- WHAT NEEDS TO BE DONE -
The required output is the exact sequence of lines from the line holding "The height and width of the screenshot is (743, 868)." to the end of the records, inclusive.

- SOURCE DATA -
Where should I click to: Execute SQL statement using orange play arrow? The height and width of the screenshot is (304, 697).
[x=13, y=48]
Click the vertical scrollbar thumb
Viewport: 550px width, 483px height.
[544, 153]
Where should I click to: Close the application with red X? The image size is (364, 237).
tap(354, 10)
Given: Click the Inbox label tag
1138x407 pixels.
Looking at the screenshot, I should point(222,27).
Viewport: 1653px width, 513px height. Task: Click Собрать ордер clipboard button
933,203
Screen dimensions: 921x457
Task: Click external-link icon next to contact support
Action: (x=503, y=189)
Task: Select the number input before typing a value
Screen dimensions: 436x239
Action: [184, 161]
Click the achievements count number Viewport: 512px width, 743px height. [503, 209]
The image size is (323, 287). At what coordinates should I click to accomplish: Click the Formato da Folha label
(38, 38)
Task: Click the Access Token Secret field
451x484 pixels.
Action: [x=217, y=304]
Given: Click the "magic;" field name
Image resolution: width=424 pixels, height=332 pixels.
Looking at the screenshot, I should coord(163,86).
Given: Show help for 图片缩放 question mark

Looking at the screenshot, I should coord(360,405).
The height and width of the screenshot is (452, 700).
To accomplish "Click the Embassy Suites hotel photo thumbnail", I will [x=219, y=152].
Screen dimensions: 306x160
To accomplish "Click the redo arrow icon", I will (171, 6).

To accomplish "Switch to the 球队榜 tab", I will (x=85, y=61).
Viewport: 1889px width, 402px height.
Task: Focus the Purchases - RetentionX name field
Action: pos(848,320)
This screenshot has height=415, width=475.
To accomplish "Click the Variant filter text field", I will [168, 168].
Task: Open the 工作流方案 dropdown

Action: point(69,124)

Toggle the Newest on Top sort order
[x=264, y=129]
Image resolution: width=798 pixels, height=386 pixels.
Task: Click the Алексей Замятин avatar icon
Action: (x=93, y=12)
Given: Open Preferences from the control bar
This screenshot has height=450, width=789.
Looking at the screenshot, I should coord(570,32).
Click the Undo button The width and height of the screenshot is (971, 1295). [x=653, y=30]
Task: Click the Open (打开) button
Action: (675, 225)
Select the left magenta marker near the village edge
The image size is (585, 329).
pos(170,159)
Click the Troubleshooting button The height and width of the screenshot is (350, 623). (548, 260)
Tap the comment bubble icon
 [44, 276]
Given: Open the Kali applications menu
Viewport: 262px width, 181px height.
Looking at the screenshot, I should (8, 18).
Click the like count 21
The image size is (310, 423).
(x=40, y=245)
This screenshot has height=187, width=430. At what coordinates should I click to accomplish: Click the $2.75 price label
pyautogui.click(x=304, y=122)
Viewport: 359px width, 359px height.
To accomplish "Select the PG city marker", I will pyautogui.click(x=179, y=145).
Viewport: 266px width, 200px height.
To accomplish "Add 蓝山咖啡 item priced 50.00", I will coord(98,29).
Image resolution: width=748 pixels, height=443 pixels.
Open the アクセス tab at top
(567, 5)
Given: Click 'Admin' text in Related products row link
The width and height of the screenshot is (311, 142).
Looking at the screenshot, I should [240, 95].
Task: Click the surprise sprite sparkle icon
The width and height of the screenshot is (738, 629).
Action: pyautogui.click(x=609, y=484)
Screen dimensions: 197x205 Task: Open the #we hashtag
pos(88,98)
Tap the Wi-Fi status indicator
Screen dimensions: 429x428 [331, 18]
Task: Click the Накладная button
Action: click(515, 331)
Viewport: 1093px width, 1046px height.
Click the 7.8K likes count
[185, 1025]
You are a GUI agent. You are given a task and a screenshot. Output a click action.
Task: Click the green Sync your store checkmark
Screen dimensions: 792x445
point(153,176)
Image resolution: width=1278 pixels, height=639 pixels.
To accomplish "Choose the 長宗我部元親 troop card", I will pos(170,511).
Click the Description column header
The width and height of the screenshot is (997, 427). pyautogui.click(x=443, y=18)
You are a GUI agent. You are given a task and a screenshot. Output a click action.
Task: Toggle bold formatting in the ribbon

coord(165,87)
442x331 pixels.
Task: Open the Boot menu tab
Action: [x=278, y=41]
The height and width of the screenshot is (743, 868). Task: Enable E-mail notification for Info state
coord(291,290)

- RESPONSE TO THE TASK -
The height and width of the screenshot is (743, 868). Task: Enable E-mail notification for Info state
coord(291,290)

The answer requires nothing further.